ISTANBUL, Turkey — Iran and six world powers took a modest step toward resolving their dispute over Tehran’s nuclear program, agreeing to negotiate their differences and to meet again next month in Baghdad.
The much-anticipated daylong discussion, however, appeared to leave the two sides far from even an interim agreement on how to overcome the dispute, which has raised fear of a spiraling war in the Middle East. Yet Western officials said Iran’s agreement to even talk should be counted as progress, as the Islamic Republic has repeatedly walked away from attempts to force it to negotiate curbs on its nuclear program.
Catherine Ashton, the European Union’s foreign policy chief, called the meeting “positive and useful,” while Iran’s chief negotiator, Saeed Jalili, praised the approach of the group of six world powers and said the meeting had produced “a step forward.”
One former Obama administration advisor on Iran said the agreement on further talks could help reduce tension over the issue, which has been rising for months as the West has tightened sanctions and Israel has threatened a bombardment.
“This proved an opportunity for everyone to take a step back from the menacing atmosphere that was around,” said Ray Takeyh, who is now with the Council on Foreign Relations. “That’s true about Iran, the U.S. and the party that was not at the talks: Israel.”
In a meeting in Istanbul 15 months ago, Jalili refused to discuss Iran’s nuclear program, throwing the group’s efforts into disarray.
The group, made up of the United States, France, Britain, Germany, China and Russia, is concerned that Iran’s nuclear program may be aimed at developing bomb-making know-how, a charge Tehran denies.
The group’s modest goals for the meeting reflect its view that it needed to approach the Iranian regime cautiously on the issue and that a demand for quick action could be counterproductive. Yet the U.S. and its allies could come under attack from critics who believe that swift action is needed to halt Iran’s production of enriched uranium, which can be used as bomb fuel if enriched to high levels.
President Obama has been trying to get the Iranians to the negotiating table while fending off the Israeli threats to bomb Iran to prevent it from gaining a capability that Israel sees as an existential threat.
Iran, now under intense economic pressure from Western sanctions, had floated the idea before Saturday’s meeting of halting its production of 20%-enriched uranium, which is closer to a state that makes it suitable for a bomb. That proposal looked to some analysts like a potential key factor in working out a compromise on the issue.
But diplomats said that although ideas were raised at the meeting, none were discussed in any depth. The focus, rather, was on getting the Iranians to express enough interest in entering negotiations so that the May 23 meeting in Baghdad could be scheduled.
Jalili said nothing at a news conference about any willingness to halt production of enriched uranium.

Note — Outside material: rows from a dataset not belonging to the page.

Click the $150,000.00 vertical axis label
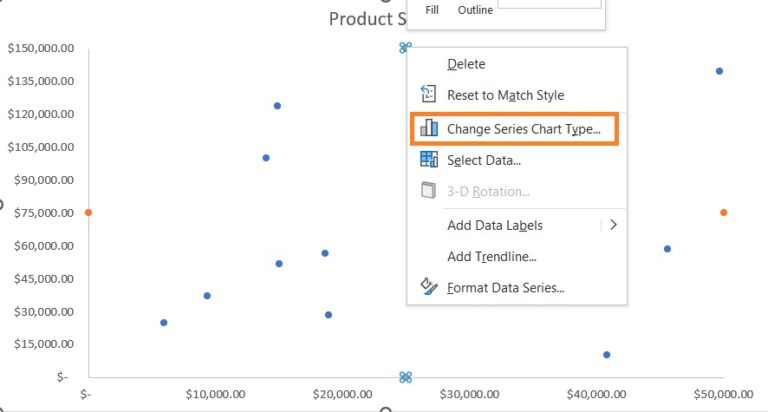768x412 pixels. point(40,48)
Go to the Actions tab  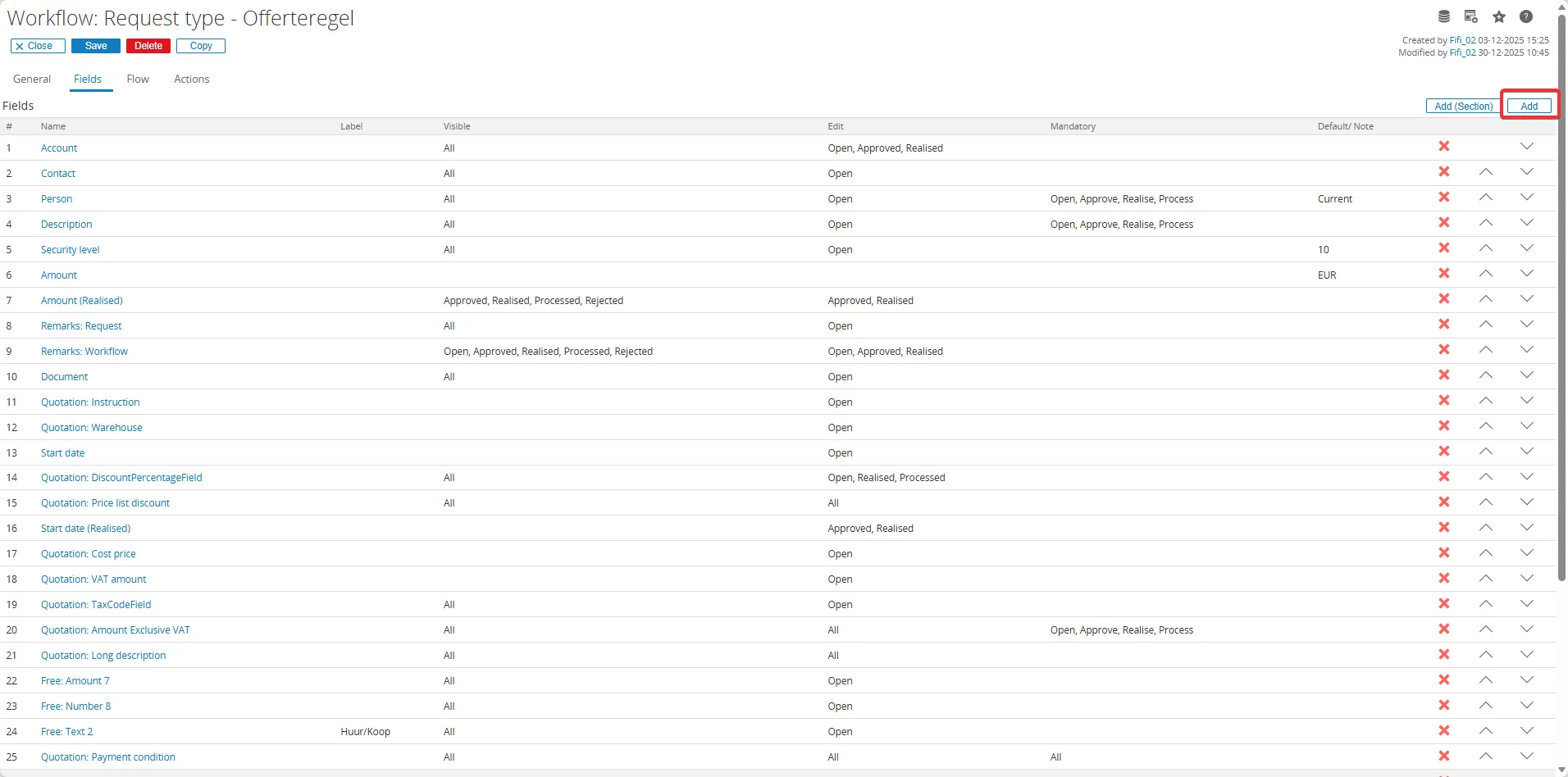click(192, 80)
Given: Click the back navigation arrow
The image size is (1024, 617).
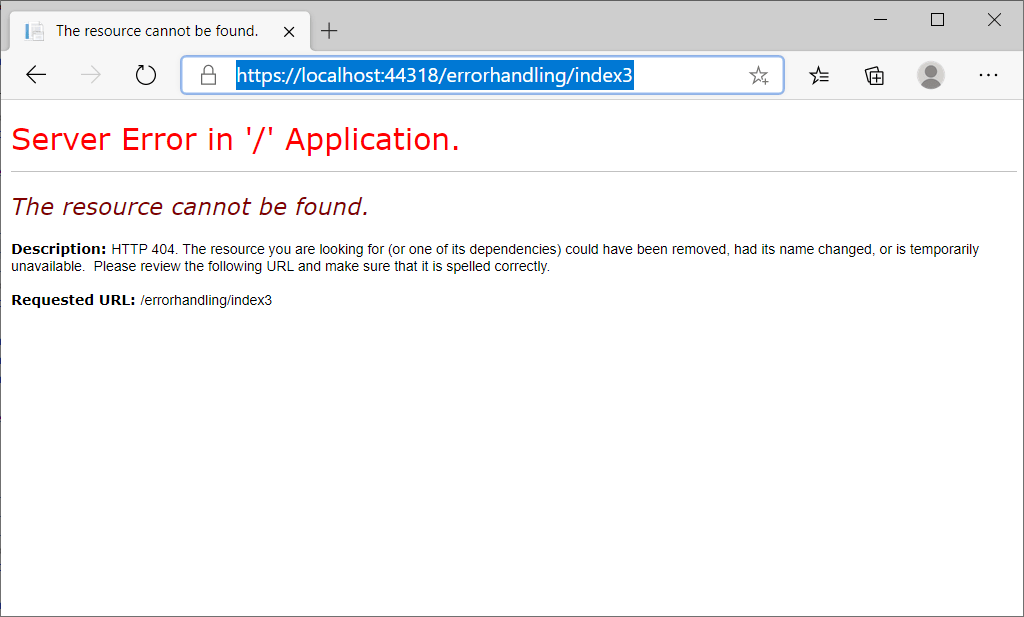Looking at the screenshot, I should [36, 74].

Instead, he emphasized that his country would insist on its right to a nuclear program, as guaranteed under the Nuclear Nonproliferation Treaty.
The two sides said they would look to the treaty as a basis for their negotiations. The Iranians like it because it guarantees access to civil nuclear power to all countries; the West likes it because it requires members to submit to international monitoring and bars activities that could lead to a bomb-making capability.
Though Jalili praised the group’s approach, he declined to engage directly with U.S. officials at the meeting, which was held in Istanbul’s municipal conference center. U.S. officials had not asked Jalili directly for a meeting but had let it be known that they were open to such an encounter.
A senior administration official linked the Iranians’ new desire for talks to the pressure of sanctions. But skeptics have warned that the Iranians simply want to run out the clock while they continue to move close to a bomb-making capability.
The meeting’s limited accomplishment will put more pressure on the Obama administration to wrest some tangible concessions from the Iranians soon.
But the senior administration official, who declined to be identified because of the sensitivity of the discussions, cautioned against raising “anybody’s expectations that large steps will be taken” at the May meeting. The official acknowledged that although the Iranians were signing on to another session, “the environment has not been fully tested yet.”
The official said the Iranians could not waste time because of their need to lift the Western sanctions, which have cut Iranian oil sales, raised import prices and slashed the value of its currency by about half.
The official also said the Western governments were not about to suspend tough new sanctions that are to take effect at the end of June unless the Iranians made major concessions.
The group met with Jalili and three colleagues first in a joint gathering in which representatives of each country gave the Iranians their views about resolving the nuclear program. Members of the six-nation group have different views on the issue, and China and Russia have strongly resisted the West’s efforts to force Iran’s hand with sanctions.
But Western diplomats said that all six were united in their approach Saturday.
Special correspondent Ramin Mostaghim in Tehran contributed to this report.